RAKYAT.NEWS, JAKARTA – Direktorat Jenderal Pajak (DJP) Kementerian Keuangan telah memberikan penjelasan mengenai rencana kenaikan pajak pertambahan nilai (PPN) dari 11 persen menjadi 12 persen mulai 1 Januari 2025.

Direktur Penyuluhan, Pelayanan, dan Hubungan Masyarakat DJP Kemenkeu, Dwi Astuti, menegaskan bahwa pendapatan dari pajak tersebut akan kembali untuk kepentingan masyarakat.

“Hasil dari kebijakan penyesuaian tarif PPN akan kembali kepada rakyat dalam berbagai bentuk, yaitu Bantuan Langsung Tunai (BLT), Program Keluarga Harapan (PKH), Kartu Sembako, Program Indonesia Pintar (PIP) dan Kartu Indonesia Pintar (KIP) Kuliah, subsidi listrik, subsidi LPG 3 kg, subsidi BBM, dan subsidi pupuk,” kata Dwi, Jumat (22/11), mengutip CNN Indonesia.

Selain itu, dana dari PPN akan digunakan untuk menggratiskan Pajak Penghasilan (PPh) bagi Usaha Mikro, Kecil, dan Menengah (UMKM) dengan omzet hingga Rp500 juta. Juga memperluas kategori penghasilan yang dikenakan tarif terendah menjadi Rp60 juta dengan tarif 5 persen.

“Hal ini ditujukan untuk menjaga daya beli masyarakat terutama kelompok masyarakat ekonomi menengah ke bawah. Di sisi lain, sebagai wujud kegotongroyongan orang pribadi yang memiliki penghasilan lebih dari Rp5 miliar dikenakan tarif tertinggi sebesar 35 persen,” pungkasnya.

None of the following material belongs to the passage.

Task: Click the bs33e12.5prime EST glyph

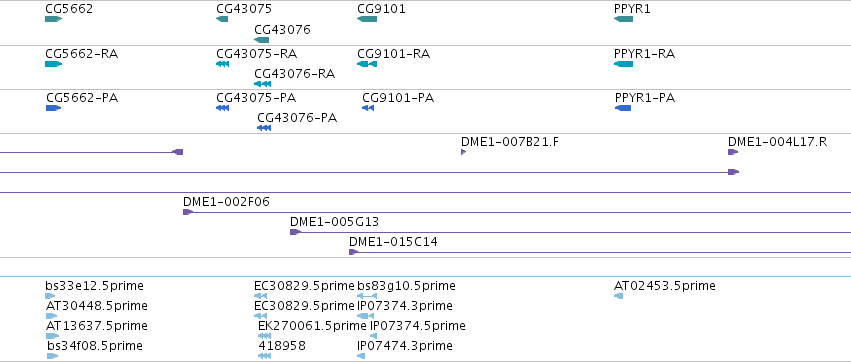Action: click(x=50, y=296)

Dwi juga menjelaskan bahwa tidak semua barang akan dikenakan PPN, seperti beras, gabah, jagung, sagu, kedelai, garam, daging, telur, susu, buah-buahan, dan sayur-sayuran dikecualikan dari PPN.

Selain itu, jasa-jasa seperti layanan kesehatan, layanan sosial, layanan keuangan, asuransi, pendidikan, transportasi umum, dan ketenagakerjaan juga akan bebas dari pajak.

“Jasa-jasa itu dibebaskan dari pengenaan PPN, artinya kebutuhan rakyat banyak tidak terpengaruh oleh kebijakan ini,” ujarnya.

Pemerintah berencana meningkatkan Pajak Pertambahan Nilai (PPN) dari 11 persen menjadi 12 persen mulai tahun depan.

Kenaikan ini dilakukan untuk mematuhi UU Nomor 7 Tahun 2021 tentang Harmonisasi Peraturan Perpajakan (HPP).

Dalam peraturan tersebut, pemerintah dan DPR menetapkan kenaikan PPN menjadi 11 persen mulai tahun 2022 dan menjadi 12 persen mulai tahun 2025.

Rencana kenaikan ini menuai berbagai reaksi. Meskipun telah diatur dalam undang-undang, banyak pihak mengkhawatirkan kenaikan ini dapat membebani masyarakat yang saat ini sedang kesulitan dalam daya belinya.

Salah satu reaksi keras datang dari kalangan buruh, yang mengancam akan melakukan aksi demonstrasi besar-besaran jika kenaikan tersebut tidak dibatalkan.

“Jika pemerintah tetap melanjutkan kenaikan PPN menjadi 12 persen apalagi tidak diimbangi kenaikan upah sesuai tuntutan, KSPI bersama serikat buruh lainnya akan melakukan mogok nasional dengan melibatkan 5 juta buruh di seluruh Indonesia,” kata Presiden Partai Buruh sekaligus Presiden KSPI Said Iqbal dalam keterangannya, Selasa (19/11).

Petisi menolak rencana kenaikan PPN dari 11 persen menjadi 12 persen mulai 1 Januari 2025 juga mendapat dukungan di media sosial.

Banyak yang merasa bahwa kenaikan PPN ini akan membuat harga barang kebutuhan pokok menjadi lebih mahal, padahal kondisi ekonomi masyarakat masih sulit terutama dengan tingginya tingkat pengangguran dan PHK.

Meskipun menimbulkan penolakan, Menteri Keuangan Sri Mulyani menyatakan bahwa belum ada rencana untuk menunda kenaikan PPN. Menurutnya, meskipun kontroversial, kenaikan pajak perlu dilakukan untuk menjaga kestabilan APBN dalam kondisi ekonomi yang sulit.